• [EXTRACT]
*** Begin section ***

David Fincher brilliantly pushes his cinematic formalism in “Mindhunter,” Netflix’s 10-episode crime drama that explores the FBI’s fledgling Behavioral Science Unit in Quantico, Virginia, in the late ’70s. But, for the dialogue-heavy creepy interrogations with imprisoned serial killers by agents Holden Ford (Jonathan Groff) and Bill Tench (Holt McCallany), executive producer/co-director Fincher manages to visually convey constant power shifts.
“It’s about control and dominance and also about misogyny,” Fincher said. “People forget that this goes all the way back to Jack the Ripper.”
And Fincher’s collaboration with production designer Steve Arnold (“House of Cards”) and gaffer-turned cinematographer Erik Messerschmidt (“Mad Men”) was crucial to the authentic ’70s look and dynamic blocking of the interrogation scenes, particularly those involving Ed Kemper (Cameron Britton), who captivates and mentors Holden.
Visualizing a Walk and Talk
“There aren’t that many shows that have eight pages of dialogue on a regular basis,” said Messerschmidt, who first worked with Fincher as a gaffer on “Gone Girl,” and then replaced DP Chris Probst who left after shooting the first two Fincher-directed episodes because of creative differences. “For me, there were very visual opportunities without dialogue because ‘Mindhunter’ is about blocking.”

*** End section ***

• [PROBLEM 1]
According to the article on "Mindhunter," whom did Erik Messerschmidt replace as the show's director of photography?
• [PROBLEM 2]
Pick up the article on "Mindhunter" after its final sentence and continue it for a few paragraphs in the same style.

• [EXCERPTED RECORDS]
*** Begin section ***

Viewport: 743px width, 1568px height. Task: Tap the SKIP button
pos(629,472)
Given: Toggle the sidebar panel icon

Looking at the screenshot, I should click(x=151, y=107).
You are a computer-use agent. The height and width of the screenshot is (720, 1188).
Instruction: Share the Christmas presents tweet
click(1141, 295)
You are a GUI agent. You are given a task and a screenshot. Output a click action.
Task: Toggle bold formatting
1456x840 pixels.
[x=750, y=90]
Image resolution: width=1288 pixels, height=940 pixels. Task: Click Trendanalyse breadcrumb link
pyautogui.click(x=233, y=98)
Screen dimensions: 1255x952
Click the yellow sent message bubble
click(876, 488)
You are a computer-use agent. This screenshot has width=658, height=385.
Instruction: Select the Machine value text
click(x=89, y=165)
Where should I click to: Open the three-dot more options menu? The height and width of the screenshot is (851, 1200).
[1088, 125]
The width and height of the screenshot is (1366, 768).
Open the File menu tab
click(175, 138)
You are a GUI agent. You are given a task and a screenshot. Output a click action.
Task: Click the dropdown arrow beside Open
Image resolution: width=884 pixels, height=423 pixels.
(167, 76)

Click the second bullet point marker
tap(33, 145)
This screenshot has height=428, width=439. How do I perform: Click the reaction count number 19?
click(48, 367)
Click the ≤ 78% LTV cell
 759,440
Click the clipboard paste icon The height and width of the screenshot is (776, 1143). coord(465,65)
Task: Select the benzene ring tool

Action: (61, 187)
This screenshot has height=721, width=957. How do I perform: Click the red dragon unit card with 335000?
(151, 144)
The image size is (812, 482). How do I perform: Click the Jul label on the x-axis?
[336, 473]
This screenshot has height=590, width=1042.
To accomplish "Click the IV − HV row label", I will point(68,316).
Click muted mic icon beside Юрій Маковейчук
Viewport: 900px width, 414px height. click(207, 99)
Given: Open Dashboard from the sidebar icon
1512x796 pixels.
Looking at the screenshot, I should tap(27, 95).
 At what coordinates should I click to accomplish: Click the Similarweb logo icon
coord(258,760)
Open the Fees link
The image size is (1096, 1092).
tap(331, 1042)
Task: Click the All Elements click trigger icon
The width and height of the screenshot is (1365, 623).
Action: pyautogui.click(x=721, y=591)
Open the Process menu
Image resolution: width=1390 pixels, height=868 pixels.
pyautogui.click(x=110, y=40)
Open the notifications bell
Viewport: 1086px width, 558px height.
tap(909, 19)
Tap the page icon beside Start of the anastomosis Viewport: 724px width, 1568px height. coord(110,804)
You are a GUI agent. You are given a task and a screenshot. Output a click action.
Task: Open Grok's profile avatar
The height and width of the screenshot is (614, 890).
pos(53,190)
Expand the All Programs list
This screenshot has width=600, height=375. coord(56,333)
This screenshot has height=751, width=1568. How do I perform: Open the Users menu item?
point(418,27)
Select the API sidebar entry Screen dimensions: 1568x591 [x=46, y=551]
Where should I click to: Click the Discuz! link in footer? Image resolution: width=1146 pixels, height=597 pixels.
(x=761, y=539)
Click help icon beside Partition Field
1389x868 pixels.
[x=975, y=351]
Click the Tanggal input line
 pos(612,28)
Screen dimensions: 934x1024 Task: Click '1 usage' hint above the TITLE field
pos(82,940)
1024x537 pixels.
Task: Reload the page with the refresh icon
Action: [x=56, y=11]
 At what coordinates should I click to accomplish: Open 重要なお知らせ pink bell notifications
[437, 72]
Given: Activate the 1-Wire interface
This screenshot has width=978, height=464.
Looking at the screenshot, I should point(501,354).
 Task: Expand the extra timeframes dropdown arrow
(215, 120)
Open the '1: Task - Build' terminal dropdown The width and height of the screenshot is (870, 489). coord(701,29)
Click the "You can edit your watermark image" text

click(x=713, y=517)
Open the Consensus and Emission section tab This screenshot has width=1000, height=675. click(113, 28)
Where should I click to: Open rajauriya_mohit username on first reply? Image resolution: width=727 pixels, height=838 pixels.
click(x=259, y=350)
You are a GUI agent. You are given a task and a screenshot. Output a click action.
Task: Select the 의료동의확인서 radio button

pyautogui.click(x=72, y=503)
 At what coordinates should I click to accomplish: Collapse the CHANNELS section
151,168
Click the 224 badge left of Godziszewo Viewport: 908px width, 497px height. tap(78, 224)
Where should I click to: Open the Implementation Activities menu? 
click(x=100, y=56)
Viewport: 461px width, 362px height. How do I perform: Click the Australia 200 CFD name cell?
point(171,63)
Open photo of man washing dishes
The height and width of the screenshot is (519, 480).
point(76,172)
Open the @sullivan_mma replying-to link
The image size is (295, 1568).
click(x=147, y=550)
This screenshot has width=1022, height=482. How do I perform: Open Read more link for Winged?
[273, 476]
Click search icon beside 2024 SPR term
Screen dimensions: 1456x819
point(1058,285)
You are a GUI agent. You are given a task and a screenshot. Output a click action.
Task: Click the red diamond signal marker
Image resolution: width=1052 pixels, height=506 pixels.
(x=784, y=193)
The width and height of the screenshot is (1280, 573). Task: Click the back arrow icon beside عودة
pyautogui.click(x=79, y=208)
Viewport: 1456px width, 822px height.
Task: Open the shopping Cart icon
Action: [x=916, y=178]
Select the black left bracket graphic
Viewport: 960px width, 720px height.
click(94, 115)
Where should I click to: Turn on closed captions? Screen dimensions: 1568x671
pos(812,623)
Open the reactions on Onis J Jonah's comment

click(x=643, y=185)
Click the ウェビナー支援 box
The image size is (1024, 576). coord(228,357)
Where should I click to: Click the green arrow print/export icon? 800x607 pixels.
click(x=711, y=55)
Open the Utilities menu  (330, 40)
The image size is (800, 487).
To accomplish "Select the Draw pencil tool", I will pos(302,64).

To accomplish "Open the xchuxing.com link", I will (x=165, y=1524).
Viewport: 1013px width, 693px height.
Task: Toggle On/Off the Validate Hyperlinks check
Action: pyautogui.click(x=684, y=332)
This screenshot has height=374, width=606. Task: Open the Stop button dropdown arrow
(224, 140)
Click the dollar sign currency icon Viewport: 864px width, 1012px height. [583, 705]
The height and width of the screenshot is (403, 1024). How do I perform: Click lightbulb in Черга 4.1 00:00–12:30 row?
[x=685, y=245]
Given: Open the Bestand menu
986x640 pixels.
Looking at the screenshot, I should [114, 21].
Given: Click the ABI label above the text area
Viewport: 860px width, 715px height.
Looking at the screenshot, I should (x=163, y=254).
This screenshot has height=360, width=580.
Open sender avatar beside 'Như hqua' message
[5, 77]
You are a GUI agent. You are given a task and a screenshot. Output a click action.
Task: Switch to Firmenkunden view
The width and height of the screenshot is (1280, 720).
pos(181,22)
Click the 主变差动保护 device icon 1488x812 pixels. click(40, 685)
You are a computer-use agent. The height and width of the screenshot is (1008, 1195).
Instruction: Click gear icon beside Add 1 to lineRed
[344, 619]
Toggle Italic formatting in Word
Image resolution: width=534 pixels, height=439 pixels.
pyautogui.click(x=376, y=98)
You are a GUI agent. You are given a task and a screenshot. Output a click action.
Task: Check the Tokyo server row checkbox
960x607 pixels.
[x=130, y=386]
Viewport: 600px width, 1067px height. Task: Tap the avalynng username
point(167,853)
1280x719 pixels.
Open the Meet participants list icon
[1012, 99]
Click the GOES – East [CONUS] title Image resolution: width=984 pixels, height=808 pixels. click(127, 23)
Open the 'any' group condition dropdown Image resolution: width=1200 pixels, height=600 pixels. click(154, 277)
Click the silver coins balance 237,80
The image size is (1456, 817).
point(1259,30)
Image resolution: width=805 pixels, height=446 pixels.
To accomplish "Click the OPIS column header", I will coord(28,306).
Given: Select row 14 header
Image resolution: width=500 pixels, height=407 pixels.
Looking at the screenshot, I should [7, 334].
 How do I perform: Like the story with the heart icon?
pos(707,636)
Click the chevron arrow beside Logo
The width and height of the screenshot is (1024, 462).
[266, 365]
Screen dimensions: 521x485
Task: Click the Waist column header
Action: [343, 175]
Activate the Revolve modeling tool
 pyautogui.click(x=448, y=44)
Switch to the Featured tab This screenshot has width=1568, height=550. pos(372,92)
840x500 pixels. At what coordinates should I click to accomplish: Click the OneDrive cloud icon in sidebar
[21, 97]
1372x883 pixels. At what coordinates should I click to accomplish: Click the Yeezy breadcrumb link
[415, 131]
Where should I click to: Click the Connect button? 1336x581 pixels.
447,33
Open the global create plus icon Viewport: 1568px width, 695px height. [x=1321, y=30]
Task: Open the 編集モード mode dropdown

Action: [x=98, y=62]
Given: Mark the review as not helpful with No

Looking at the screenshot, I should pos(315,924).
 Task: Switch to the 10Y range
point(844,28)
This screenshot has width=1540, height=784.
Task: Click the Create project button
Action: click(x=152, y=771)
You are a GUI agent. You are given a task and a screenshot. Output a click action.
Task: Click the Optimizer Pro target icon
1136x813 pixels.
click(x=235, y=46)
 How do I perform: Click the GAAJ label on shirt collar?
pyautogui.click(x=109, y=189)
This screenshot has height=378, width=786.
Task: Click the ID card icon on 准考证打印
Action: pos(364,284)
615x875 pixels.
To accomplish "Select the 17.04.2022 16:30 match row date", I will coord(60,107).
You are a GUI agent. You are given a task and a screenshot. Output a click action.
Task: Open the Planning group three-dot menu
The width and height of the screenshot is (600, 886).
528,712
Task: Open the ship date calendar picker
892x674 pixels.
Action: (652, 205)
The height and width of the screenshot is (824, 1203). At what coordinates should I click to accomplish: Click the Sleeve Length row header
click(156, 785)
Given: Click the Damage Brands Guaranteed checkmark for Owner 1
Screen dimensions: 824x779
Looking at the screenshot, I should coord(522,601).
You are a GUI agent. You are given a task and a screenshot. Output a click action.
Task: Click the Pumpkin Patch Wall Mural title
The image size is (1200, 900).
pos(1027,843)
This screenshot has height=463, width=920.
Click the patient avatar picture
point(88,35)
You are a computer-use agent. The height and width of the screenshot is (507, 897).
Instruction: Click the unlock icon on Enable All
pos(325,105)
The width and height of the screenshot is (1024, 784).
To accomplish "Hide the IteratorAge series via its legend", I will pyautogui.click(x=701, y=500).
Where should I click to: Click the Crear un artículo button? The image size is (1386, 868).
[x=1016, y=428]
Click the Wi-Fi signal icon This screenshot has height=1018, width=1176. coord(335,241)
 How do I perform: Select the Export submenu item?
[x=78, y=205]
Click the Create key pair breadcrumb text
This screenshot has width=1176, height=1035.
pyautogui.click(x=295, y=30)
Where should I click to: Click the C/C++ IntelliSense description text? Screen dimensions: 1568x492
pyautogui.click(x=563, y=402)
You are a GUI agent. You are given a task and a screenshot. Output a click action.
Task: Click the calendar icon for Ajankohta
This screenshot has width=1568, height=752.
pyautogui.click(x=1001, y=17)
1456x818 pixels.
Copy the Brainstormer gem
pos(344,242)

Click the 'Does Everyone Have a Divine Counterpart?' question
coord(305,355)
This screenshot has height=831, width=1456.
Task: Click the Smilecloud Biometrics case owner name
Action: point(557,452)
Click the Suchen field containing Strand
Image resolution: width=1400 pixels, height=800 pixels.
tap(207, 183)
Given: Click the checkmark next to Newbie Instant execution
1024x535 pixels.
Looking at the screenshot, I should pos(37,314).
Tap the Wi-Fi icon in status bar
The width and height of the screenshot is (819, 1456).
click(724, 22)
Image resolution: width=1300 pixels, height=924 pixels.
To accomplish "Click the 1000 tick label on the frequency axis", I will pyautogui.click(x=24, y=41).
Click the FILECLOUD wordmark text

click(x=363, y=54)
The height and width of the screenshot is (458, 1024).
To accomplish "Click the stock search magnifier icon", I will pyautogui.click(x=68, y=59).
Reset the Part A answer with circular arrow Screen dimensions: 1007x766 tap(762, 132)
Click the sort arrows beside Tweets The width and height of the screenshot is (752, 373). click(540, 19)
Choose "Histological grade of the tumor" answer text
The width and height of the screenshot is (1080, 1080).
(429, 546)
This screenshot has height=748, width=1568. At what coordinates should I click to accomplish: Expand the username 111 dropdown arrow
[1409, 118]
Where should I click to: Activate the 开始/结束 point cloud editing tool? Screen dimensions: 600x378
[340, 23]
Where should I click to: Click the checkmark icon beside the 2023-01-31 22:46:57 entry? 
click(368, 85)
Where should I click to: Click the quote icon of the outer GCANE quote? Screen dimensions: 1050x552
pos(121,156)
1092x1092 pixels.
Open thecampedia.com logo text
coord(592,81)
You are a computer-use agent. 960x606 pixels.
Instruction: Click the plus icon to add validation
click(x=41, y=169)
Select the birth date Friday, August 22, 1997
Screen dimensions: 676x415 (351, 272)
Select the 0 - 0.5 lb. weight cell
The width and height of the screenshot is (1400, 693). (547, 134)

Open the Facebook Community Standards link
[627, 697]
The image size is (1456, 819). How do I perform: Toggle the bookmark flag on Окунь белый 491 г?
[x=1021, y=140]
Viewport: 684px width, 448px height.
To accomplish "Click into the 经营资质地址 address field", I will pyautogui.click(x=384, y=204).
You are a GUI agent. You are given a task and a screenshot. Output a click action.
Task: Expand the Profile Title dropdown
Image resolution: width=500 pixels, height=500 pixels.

*** End section ***

• [ANSWER SECTION 1]
Chris Probst

• [ANSWER SECTION 2]
Messerschmidt had the benefit of shooting with Fincher’s customized Red Dragon (called the Xenomorph from “Alien”), which is ergonomically friendly and has a small camera footprint. “”We shoot a lot of coverage because it’s all about pace,” he said. “My favorite part of the job is thinking about sequencing on a set. We’re so classical and so formalist about how we tell story. There’s a power dynamic there too between Holden and Bill. There’s a lot of dialogue and off-dialogue looks and little shifts, the moment between moments.”
Delving so deeply into the dark, grisly world of serial killers causes a clash of egos between the two FBI agents, and also cultivates hubris in Ford. But it serves him well in his rapport with Kemper, who relishes the attention and the chance to tell his life story. Yet Kemper always maintains control, willingly handing over information at his own slow, deliberate pace.
The production design and lighting of the Kemper interrogation scenes were open and bright with a monochromatic background. It was set at a prison in California, but shot in Pittsburgh, where the production was based, and where Arnold went to graduate school at Carnegie Mellon University.
“We went to a couple of prisons that were no longer functioning,” Arnold said. “The interview with Kemper was at one in Greensburg. We altered the space that was the interview room. It was a couple of different rooms that we expanded. We made it as though it was the library reading room in prison. David wanted it to be a different kind of space, less threatening, in a way. The thing that’s threatening about Kemper is himself.”
In the season finale, also directed by Fincher, during an unnerving showdown between Ford and Kemper in a hospital, Kemper acts like a scorned lover, convalescing from self-inflicted wounds to get Ford’s attention.
“We shot the hospital at a closed-down VA mental hospital,” said Arnold. “It’s an interesting complex with a triple room, and it had a little nurse’s station/viewing room, which works for the story line, where Kemper points out that he’s left alone during emergencies. And that scares Holden. We put bars in the hallway, so it seemed more like a prison medical facility.”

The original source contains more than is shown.